Ahmedabad/Kolkata: Central Government figures show that 12 million children are engaged in child labour and out of school. Starting April 1 education is the right of every child in India but the Right to Education Act has not made any specific provision to bring the child labours back into regular school.

Seven-year-old Anil Patel doesn’t go to school. He works with his parents on a small piece of land 70 kms from Ahmedabad. His parents say they could not afford the school fee.

“Even if I decide to teach him, where will I fund his expenses from?” asks Anil’s father Narsinh Patel.

After the sowing season is over, the Patels move to Ahmedabad as migrant labourers for six months and take Anil with them. The seven-year-old doesn’t know what he’s missing out on. Having spent most of his life away from school he says he doesn’t want to attend class.

“I don’t want to go to school.

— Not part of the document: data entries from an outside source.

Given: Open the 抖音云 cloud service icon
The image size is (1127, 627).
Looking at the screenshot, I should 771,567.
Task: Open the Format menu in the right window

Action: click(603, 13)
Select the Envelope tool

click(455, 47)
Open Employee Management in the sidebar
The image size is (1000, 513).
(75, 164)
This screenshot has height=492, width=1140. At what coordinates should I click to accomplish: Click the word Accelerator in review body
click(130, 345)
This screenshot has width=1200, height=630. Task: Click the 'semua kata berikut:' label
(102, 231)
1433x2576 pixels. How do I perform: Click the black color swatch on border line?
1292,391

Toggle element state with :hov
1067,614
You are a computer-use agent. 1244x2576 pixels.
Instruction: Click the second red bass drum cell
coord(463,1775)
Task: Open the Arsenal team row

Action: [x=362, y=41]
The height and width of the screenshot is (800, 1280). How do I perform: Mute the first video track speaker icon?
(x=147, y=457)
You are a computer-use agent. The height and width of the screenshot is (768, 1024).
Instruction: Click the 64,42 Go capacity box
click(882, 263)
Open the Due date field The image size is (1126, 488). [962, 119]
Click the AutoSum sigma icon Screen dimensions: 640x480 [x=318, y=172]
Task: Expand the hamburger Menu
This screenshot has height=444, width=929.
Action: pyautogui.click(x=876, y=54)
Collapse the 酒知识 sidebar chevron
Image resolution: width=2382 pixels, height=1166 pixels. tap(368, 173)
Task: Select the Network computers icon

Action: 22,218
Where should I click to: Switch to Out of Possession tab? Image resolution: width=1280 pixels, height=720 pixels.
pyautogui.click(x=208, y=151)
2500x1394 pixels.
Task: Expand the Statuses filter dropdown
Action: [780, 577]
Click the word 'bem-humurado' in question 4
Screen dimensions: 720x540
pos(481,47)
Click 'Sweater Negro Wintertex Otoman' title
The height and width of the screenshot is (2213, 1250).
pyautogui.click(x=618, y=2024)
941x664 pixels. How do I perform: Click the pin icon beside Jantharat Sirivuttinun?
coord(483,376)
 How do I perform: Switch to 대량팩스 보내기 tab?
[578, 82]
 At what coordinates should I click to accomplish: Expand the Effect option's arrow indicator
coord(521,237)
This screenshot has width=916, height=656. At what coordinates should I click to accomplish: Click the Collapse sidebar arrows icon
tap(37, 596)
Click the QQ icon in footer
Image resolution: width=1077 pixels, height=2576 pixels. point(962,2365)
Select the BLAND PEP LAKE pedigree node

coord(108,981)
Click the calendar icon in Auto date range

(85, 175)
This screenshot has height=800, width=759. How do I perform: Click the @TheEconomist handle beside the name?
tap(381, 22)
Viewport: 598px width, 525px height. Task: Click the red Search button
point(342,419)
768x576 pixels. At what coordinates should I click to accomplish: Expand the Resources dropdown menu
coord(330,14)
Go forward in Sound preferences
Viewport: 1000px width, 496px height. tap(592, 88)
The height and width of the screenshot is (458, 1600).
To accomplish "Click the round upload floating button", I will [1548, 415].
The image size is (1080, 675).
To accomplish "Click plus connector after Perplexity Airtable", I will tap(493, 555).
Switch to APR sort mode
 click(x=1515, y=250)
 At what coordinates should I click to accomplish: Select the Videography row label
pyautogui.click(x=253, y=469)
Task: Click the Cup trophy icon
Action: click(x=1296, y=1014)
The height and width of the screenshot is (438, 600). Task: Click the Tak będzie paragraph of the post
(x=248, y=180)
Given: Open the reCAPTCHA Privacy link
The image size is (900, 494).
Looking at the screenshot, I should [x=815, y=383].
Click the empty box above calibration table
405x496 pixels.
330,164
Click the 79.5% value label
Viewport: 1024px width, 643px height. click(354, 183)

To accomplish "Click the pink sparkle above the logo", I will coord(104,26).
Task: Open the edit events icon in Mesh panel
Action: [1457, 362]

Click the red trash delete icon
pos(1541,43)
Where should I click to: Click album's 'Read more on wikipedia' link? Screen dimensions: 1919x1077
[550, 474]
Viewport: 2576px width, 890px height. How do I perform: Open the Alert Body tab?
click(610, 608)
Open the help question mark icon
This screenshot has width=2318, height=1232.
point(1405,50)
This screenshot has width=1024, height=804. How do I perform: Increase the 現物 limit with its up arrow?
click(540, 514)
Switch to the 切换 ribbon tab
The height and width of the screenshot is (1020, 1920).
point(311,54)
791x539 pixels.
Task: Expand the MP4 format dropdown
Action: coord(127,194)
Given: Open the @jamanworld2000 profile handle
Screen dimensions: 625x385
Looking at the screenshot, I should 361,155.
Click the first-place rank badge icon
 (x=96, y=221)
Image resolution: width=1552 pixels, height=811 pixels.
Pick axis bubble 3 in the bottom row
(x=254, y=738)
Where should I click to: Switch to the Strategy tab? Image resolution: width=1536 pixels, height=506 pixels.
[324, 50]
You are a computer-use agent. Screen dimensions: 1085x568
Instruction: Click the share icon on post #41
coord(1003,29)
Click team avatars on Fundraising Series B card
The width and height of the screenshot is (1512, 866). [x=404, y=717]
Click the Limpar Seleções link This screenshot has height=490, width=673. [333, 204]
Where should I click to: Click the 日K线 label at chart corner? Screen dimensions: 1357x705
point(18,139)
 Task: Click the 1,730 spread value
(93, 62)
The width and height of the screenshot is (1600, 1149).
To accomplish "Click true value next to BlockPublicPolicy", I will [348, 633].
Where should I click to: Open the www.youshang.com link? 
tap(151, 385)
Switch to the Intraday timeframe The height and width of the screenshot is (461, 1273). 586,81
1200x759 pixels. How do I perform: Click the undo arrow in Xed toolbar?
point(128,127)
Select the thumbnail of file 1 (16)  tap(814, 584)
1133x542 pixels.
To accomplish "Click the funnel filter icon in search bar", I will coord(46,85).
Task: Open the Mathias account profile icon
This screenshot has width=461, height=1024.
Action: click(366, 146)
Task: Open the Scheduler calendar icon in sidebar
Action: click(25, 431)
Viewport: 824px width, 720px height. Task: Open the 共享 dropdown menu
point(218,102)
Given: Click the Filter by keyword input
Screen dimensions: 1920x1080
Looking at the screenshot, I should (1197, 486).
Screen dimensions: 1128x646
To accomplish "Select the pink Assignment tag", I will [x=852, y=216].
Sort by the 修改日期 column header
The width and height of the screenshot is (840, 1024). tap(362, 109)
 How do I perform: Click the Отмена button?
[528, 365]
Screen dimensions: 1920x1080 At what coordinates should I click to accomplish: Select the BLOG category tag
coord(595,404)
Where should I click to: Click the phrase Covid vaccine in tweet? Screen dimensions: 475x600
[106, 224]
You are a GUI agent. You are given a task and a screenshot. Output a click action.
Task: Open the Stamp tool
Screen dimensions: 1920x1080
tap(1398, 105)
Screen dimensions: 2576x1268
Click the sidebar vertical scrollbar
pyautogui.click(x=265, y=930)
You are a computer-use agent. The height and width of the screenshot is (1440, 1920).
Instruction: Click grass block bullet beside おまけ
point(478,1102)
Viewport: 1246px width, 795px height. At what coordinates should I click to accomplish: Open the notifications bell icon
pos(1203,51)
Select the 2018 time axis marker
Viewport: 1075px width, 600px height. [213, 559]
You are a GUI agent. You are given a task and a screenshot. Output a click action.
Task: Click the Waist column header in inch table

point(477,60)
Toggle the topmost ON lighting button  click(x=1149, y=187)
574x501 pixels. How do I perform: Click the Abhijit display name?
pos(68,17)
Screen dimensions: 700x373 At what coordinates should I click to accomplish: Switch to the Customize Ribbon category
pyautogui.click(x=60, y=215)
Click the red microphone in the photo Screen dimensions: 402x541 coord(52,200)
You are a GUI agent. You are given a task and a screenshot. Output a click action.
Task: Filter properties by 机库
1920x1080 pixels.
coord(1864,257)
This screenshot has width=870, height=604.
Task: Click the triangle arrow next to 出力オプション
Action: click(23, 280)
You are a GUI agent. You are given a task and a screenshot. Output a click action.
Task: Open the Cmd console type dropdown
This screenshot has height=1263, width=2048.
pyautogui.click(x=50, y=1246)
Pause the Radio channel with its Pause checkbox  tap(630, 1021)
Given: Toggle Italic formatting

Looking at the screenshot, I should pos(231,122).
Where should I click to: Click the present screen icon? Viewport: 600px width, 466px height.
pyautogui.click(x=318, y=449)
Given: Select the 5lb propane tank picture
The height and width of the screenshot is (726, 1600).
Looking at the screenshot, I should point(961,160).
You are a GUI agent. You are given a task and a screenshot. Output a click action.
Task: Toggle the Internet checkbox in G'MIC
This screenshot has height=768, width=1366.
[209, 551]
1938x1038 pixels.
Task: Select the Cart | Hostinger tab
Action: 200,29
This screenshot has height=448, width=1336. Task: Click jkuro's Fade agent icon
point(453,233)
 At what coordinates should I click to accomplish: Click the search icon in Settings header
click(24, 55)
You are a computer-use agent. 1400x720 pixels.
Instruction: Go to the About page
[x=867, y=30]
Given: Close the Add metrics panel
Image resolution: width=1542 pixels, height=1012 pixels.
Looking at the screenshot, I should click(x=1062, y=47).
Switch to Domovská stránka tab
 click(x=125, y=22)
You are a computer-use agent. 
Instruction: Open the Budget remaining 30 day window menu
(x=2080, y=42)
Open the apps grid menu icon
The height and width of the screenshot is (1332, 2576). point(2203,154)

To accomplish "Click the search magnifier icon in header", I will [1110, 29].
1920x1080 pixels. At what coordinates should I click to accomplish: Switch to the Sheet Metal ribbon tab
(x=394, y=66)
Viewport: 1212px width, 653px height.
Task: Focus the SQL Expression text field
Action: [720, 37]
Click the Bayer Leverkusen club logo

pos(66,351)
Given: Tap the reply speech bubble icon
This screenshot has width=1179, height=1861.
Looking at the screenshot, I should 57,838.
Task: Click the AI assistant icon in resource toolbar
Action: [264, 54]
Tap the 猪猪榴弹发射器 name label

The teachers used to beat me up,” he says.

Like Anil, Kakali Baidya was also denied the right to education. The 14-year-old was studying in class 1 when her family moved to Kolkata for work. The shift cost Kakali her education and the city made her a domestic help.

The Right to Education Act which makes elementary education compulsory for 6-14 year old aims to better the lives of children. But what about those like Anil and Kakali and other children working as labourers, as domestic help?

“There needs to be special packages for them because RTE will be meaningful only if these children are brought into the fold of mainstream schooling,” says NGO’s Save the Child Programme Coordinator Biswaroop Banerjee.